Armed groups step up murders, rapes in Mali: HRW
New York-based rights groups reports six attacks in the Gao region and two in Menaka between January and June.
Widespread killings, rapes and looting in northeast Mali have been reported this year forcing thousands of people to flee and seek refuge, according to New York-based Human Rights Watch.
A report released by the rights group on Thursday documents six attacks in the Gao region and two in Menaka between January and June. Unconfirmed reports from aid workers and witnesses suggest hundreds of civilians have been killed and tens of thousands were forced to flee.
Dozens of witnesses told investigators the fighters were armed with assault rifles, sometimes rocket-propelled grenade launchers, rode motorbikes and pick-up trucks, and wore identifiable turbans.
“Islamist armed groups are brutally attacking civilians and fuelling a massive humanitarian emergency,” said HRW senior Sahel researcher Ilaria Allegrozzi.
“Security has deteriorated sharply amid clashes between two armed Islamist groups as they seek to control supply routes and increase their influence,” the rights watchdog said in a report, adding that it could not confirm the total death toll since January.
HRW said the findings were based on interviews with 52 people including “39 witnesses to abuses, 7 members of Malian civil society organisations, and 6 representatives of international organisations”.
According to witnesses, the fighters spoke the local languages Tamashek, Fulfulde, Songhai, and Hausa, as well as Arabic, and sometimes carried the ISIL/ISIS flag.
HRW noted that “amid the mounting abuses”, the departure from July 1 to year’s end of United Nations peacekeepers at Bamako’s demand “makes things worse”.
“The departure of UN peacekeepers means that the Malian authorities need to ramp up efforts to protect civilians and work closely with international partners to ensure that displaced people have access to aid and basic services,” said Allegrozzi.
Mali has been under military rule since August 2020 when army officers, angered over failures to tackle armed groups who have been active in the West African state since 2012, forced out the country’s elected president, Ibrahim Boubacar Keita.
Since taking over, the interim military government in Bamako has aligned politically and militarily with Russia and broken ties with traditional ally France.
France’s clout has shrunk due to the perceived inability of French troops to halt violence by armed groups in former French colonies.
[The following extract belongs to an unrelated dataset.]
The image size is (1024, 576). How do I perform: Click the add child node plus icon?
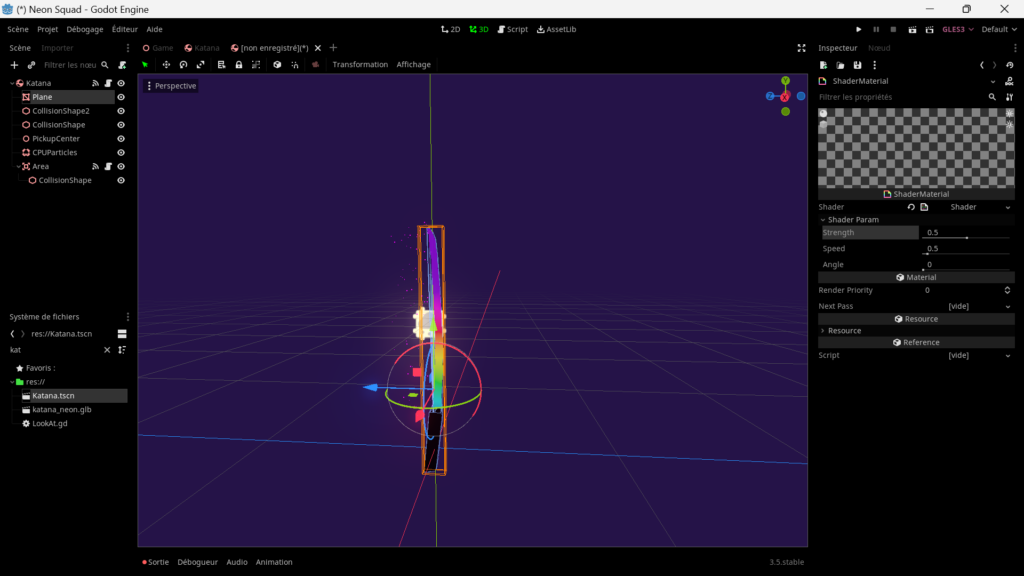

It has also led to a rise in anti-French sentiment in those countries.
HRW said Russia’s Wagner Group has been implicated in “atrocities” in several African countries, including Mali, and documented “serious abuses” by Malian security and “apparent Wagner forces during counter-insurgency operations in central Mali”.
In 2022, the Malian army and white fighters believed to be Russian were accused of executing over 300 people in the town of Moura during an operation against armed groups, which the government denied.